Venderete solo tramite “negozio fisico” e in Italia “Green pea” sarà a Torino e basta. Intendete rivolgervi a un’area di riferimento territoriale limitata?
«Venivano da tutta Italia a vedere il primo Eataly di Torino, perché era qualcosa di unico. Abbiamo fatto un investimento incredibile per questo “building” che è il manifesto di ciò che vogliamo fare. Inten­diamo renderlo una “destination”, un motivo di visita a Torino che, prima della pandemia, aveva una curva di crescita dell’arrivo di turisti significativa».

Durante l’anteprima con la Fondazione Mirafiore su “Green pea” ha mostrato qualche “chicca”. Per quale si aspetta maggiori consensi e fotografie?
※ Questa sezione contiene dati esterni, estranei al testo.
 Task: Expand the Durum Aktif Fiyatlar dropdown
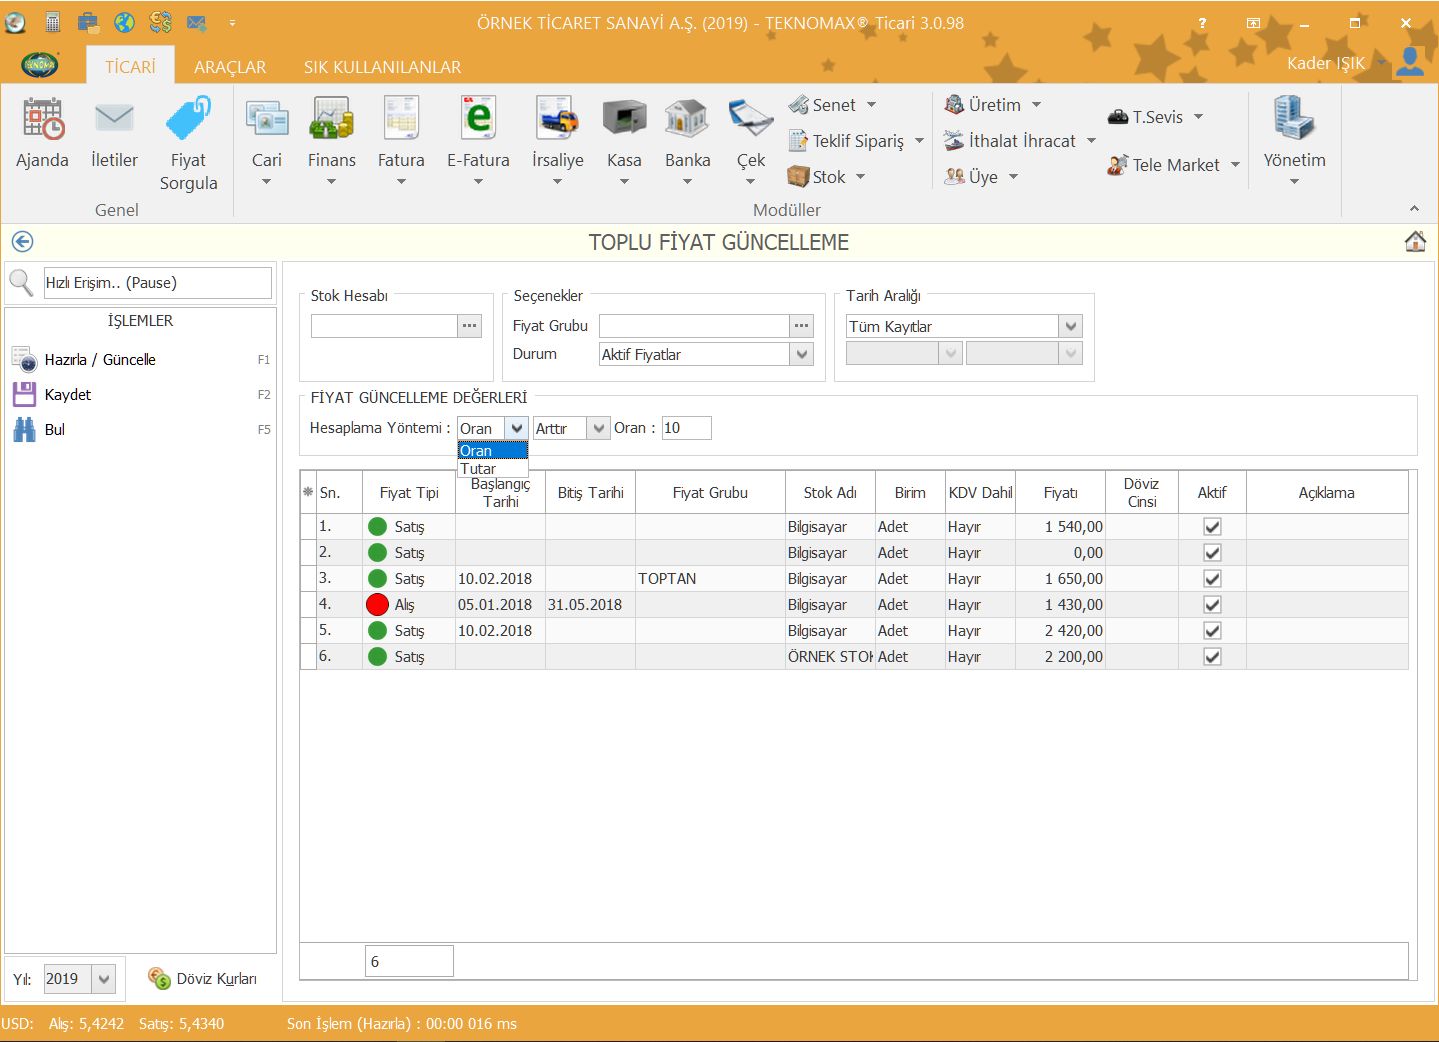801,355
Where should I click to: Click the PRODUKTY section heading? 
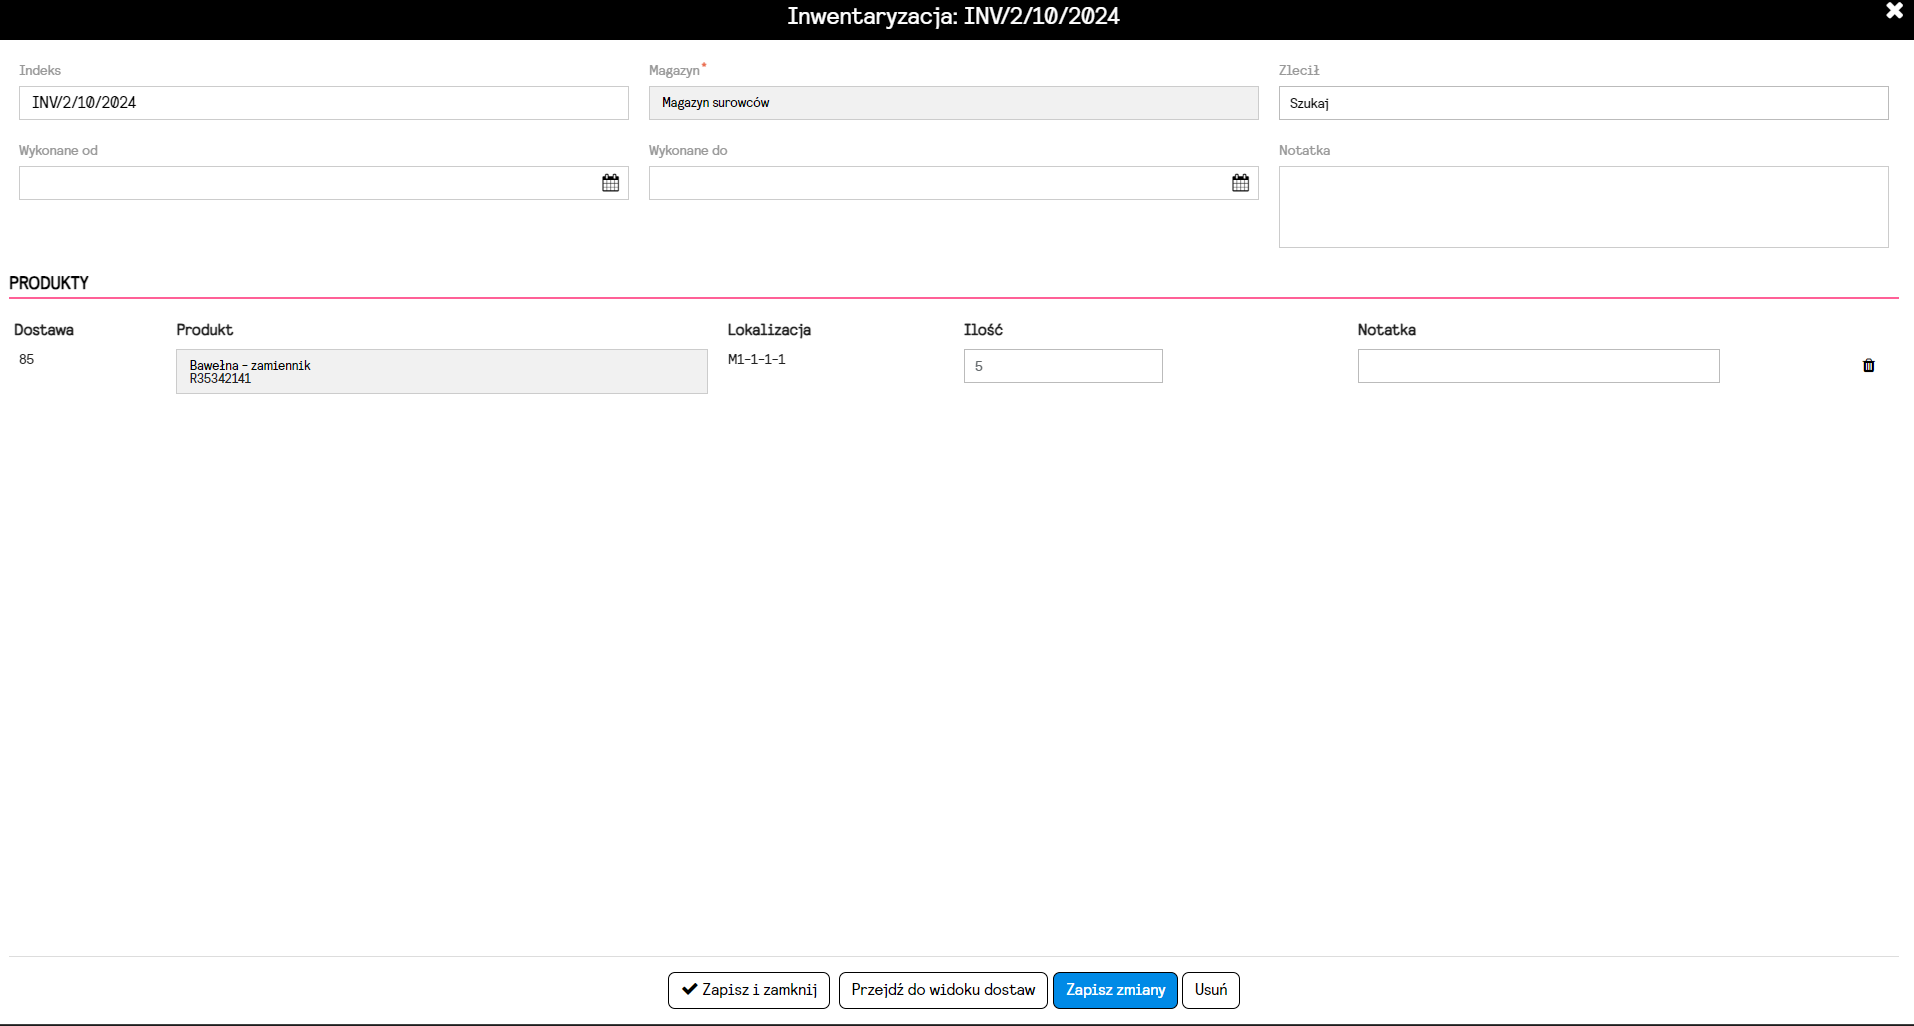(x=49, y=283)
«La vera chicca non l’abbiamo mo­strata: sono i 200 ragazzi che ci lavoreranno e a cui siamo or­gogliosi di dare un lavoro, in particolar modo in questo mo­mento complicato. Ciò che colpirà di più, penso, sarà la comunicazione, come racconteremo i prodotti e la loro lavorazione. Diciamo che si può fare la camicia con cotone che utilizza un quinto dell’acqua, che c’è l’“econylon” proveniente dalle reti di pesca riciclate. Vogliamo fare capire che un’altra via è possibile ed è possibile ora, senza per forza spendere di più».